My mother had a friend named Katherine. Katherine was from the Old Country, and she loved me. She would go on and on about my hair and how beautiful it was. Once for a school project I interviewed her and her husband on tape about how they escaped the Nazis and then the Soviets in Poland before they came to America. In the middle of the interview, she cried, “You haf beauuuuutiful hair. You washen?” When I had to play the tape for the class, pandemonium ensued. Everyone asked me if I washed my hair on a daily basis for the rest of the year.
Well, since I was so beautiful, Katherine was absolutely horrified when she learned that my mother had not yet arranged a marriage for me. Not wanting me to become a spinster (good thing she’s passed on—she’d be horrified to know that I’m still single), she had decided to take matters into her own hands. First, she invited me over to give me cooking lessons. Under her gruff tutelage, I learned to make tea cakes and other niceties for the table. I liked to bake, so these lessons were fun for me. “You haf tu cook to pleaze a man!” she’d say. I giggled, thinking to myself that I had tu cook to pleaze my belly.

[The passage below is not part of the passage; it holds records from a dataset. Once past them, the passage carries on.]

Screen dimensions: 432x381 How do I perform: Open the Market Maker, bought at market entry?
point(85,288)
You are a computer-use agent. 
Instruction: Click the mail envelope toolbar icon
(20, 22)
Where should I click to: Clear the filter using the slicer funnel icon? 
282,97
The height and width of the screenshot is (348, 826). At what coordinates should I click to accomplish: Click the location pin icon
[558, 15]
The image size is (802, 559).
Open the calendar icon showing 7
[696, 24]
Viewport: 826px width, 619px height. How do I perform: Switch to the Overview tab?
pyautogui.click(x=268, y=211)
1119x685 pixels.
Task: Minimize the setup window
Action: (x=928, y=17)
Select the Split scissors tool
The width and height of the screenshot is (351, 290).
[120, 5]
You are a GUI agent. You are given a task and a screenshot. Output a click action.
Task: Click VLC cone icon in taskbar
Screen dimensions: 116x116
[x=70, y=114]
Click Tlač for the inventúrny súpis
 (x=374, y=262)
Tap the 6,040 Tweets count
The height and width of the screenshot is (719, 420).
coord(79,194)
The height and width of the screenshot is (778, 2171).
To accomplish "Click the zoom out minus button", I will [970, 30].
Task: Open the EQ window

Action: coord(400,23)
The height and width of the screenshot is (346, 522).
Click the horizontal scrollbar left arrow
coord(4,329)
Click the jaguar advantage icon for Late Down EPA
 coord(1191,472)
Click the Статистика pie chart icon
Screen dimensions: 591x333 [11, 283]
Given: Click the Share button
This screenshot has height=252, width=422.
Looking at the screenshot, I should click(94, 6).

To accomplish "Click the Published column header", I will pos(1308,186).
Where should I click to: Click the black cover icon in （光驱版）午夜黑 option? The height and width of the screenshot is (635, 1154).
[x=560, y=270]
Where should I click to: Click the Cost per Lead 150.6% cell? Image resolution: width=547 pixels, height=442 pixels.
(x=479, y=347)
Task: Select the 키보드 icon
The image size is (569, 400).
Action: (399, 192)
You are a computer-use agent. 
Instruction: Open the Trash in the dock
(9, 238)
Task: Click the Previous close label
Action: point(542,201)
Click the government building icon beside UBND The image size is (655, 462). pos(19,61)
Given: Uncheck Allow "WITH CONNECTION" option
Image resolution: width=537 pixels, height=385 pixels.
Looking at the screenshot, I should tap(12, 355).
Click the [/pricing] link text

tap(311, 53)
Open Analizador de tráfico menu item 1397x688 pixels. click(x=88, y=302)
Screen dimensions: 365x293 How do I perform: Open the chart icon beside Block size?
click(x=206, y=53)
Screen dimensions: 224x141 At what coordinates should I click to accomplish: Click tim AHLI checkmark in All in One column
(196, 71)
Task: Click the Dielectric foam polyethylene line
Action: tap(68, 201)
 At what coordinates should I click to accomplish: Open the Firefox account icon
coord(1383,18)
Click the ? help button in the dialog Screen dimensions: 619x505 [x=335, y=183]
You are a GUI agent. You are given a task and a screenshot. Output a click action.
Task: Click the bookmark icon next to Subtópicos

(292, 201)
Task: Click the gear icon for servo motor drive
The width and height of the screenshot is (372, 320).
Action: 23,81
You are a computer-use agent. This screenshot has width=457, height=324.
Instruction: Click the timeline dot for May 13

Satisfied that I had the proper skills, she decided to start making inquiries (without telling my mother—or me—of course). When she had found an eligible man, she called my mother and asked her to send me to her house for coffee. I tromped on up the hill to her house, and when I got there, I noticed that she’d gotten out the good china and had set a table for two. “Oh! Are we having fancy coffee, Katherine?” I asked. Katherine smiled.
There was a knock on the door, and in walked a man in his late fifties, dressed in a suit and tie. He was also Polish, and he smiled at me approvingly. “Sit! Sit!” Katherine barked at me. I sat. So did the man. Katherine poured the coffee and set out the cakes. “She isth very good cook!” Katherine told the man.
“I didn’t make these,” I explained to the man. After Katherine had set us up, she left for the kitchen. This is weird, I thought, but didn’t make much of it. Apparently she wanted me to have coffee with the guy. Maybe he wanted to talk about college. We had a little chat, drank our coffee, and ate the cakes. The man kept smiling at me in a very strange way, but I just chatted away.
The snack done, I told Katherine that I had to go. “I have dancing lessons in an hour,” I explained. “See!” She said to the man, “She danz. She talented!” The man smiled again, and I said goodbye and tromped back down the hill to my house.
No sooner had I arrived home when the phone rang. My mother answered. It was Katherine. My mother listened to what she had to say, shot me a very quizzical look, and sternly explained to Katherine that she didn’t think it was a good idea. I could hear Katherine saying, “But they talken! They laughen! It ist a good match!” My mom’s face started to wrinkle and she was starting to laugh, but she kept her voice firm. “No, Katherine. I don’t think that she’s ready for that” and hung up the phone. Then she collapsed into peals of laughter.
“Katherine tried to set you up with a geezer!” She gasped. “That man! That man you met wants to marry you! You’re fifteen!” She barely got the words out.
“What????” I said. “Eeeew. She wanted me to marry him? He’s older than Daddy!” I felt funny.
My mom continued to laugh, “Oh my!” she’d say, wiping her eyes. “Oh dear! Oh hee hee hee!”
Katherine, on the other hand, thought my mother was insane and didn’t recover quickly from the slight. My mother decided that I wasn’t to go to Katherine’s without supervision. Eventually, however, Katherine tried again. This time she called my mother.
“I haf another man for yur daughter. He tall. He smart, he handsome, he young. He going to be doktor.”
“No, Katherine,” my mother said gently. “I don’t think it’s a good idea. I know you mean well, but we don’t do things like that here.” And with that, Katherine gave up.
Katherine died when I was in college, and I couldn’t make it home for the funeral. My mother called me afterwards, very apologetic. “Oh, Honey. I think I blew it. You know that last guy Katherine wanted to set you up with? Well, I met him. He was young, tall, and handsome. He is in medical school. He’s really nice. He also has a girlfriend. I’m so sorry. Perhaps I should have listened to her.”
Oh well. I guess I shouldn’t complain about being single.